►

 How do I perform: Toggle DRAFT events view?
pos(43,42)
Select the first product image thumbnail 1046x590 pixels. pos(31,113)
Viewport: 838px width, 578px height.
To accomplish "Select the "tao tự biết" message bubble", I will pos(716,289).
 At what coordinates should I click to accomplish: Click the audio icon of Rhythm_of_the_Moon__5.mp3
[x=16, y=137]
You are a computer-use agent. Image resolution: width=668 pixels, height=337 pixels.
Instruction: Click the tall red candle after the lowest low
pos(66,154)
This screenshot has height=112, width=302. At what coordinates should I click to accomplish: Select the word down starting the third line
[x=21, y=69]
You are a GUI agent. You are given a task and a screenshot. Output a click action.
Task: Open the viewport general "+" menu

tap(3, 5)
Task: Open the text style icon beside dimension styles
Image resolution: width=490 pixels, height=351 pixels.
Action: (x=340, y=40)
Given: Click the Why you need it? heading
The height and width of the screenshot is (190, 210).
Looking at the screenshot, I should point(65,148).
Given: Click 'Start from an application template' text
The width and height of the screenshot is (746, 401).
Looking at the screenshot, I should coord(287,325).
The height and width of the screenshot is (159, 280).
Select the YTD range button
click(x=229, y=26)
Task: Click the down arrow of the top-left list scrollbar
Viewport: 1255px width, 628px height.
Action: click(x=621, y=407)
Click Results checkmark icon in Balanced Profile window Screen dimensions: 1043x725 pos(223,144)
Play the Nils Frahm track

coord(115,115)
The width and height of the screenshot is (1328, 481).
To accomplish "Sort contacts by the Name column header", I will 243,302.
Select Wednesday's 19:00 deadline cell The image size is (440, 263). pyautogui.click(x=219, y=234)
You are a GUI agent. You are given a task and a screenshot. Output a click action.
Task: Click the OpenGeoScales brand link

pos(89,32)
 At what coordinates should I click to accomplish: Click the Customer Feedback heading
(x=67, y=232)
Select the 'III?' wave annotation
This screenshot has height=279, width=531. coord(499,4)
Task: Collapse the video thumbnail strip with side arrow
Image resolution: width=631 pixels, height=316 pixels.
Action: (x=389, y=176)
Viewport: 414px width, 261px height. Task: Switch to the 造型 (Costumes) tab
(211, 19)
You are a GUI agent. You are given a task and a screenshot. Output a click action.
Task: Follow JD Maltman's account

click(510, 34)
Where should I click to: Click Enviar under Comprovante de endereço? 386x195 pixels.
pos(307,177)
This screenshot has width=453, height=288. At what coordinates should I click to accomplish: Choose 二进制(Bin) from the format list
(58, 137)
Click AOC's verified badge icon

◄

- Exercise -
Retype every line of the data, keeping each one exactly as it is.

- Your response -
 How do I perform: Toggle DRAFT events view?
pos(43,42)
Select the first product image thumbnail 1046x590 pixels. pos(31,113)
Viewport: 838px width, 578px height.
To accomplish "Select the "tao tự biết" message bubble", I will pos(716,289).
 At what coordinates should I click to accomplish: Click the audio icon of Rhythm_of_the_Moon__5.mp3
[x=16, y=137]
You are a computer-use agent. Image resolution: width=668 pixels, height=337 pixels.
Instruction: Click the tall red candle after the lowest low
pos(66,154)
This screenshot has height=112, width=302. At what coordinates should I click to accomplish: Select the word down starting the third line
[x=21, y=69]
You are a GUI agent. You are given a task and a screenshot. Output a click action.
Task: Open the viewport general "+" menu

tap(3, 5)
Task: Open the text style icon beside dimension styles
Image resolution: width=490 pixels, height=351 pixels.
Action: (x=340, y=40)
Given: Click the Why you need it? heading
The height and width of the screenshot is (190, 210).
Looking at the screenshot, I should point(65,148).
Given: Click 'Start from an application template' text
The width and height of the screenshot is (746, 401).
Looking at the screenshot, I should coord(287,325).
The height and width of the screenshot is (159, 280).
Select the YTD range button
click(x=229, y=26)
Task: Click the down arrow of the top-left list scrollbar
Viewport: 1255px width, 628px height.
Action: click(x=621, y=407)
Click Results checkmark icon in Balanced Profile window Screen dimensions: 1043x725 pos(223,144)
Play the Nils Frahm track

coord(115,115)
The width and height of the screenshot is (1328, 481).
To accomplish "Sort contacts by the Name column header", I will 243,302.
Select Wednesday's 19:00 deadline cell The image size is (440, 263). pyautogui.click(x=219, y=234)
You are a GUI agent. You are given a task and a screenshot. Output a click action.
Task: Click the OpenGeoScales brand link

pos(89,32)
 At what coordinates should I click to accomplish: Click the Customer Feedback heading
(x=67, y=232)
Select the 'III?' wave annotation
This screenshot has height=279, width=531. coord(499,4)
Task: Collapse the video thumbnail strip with side arrow
Image resolution: width=631 pixels, height=316 pixels.
Action: (x=389, y=176)
Viewport: 414px width, 261px height. Task: Switch to the 造型 (Costumes) tab
(211, 19)
You are a GUI agent. You are given a task and a screenshot. Output a click action.
Task: Follow JD Maltman's account

click(510, 34)
Where should I click to: Click Enviar under Comprovante de endereço? 386x195 pixels.
pos(307,177)
This screenshot has width=453, height=288. At what coordinates should I click to accomplish: Choose 二进制(Bin) from the format list
(58, 137)
Click AOC's verified badge icon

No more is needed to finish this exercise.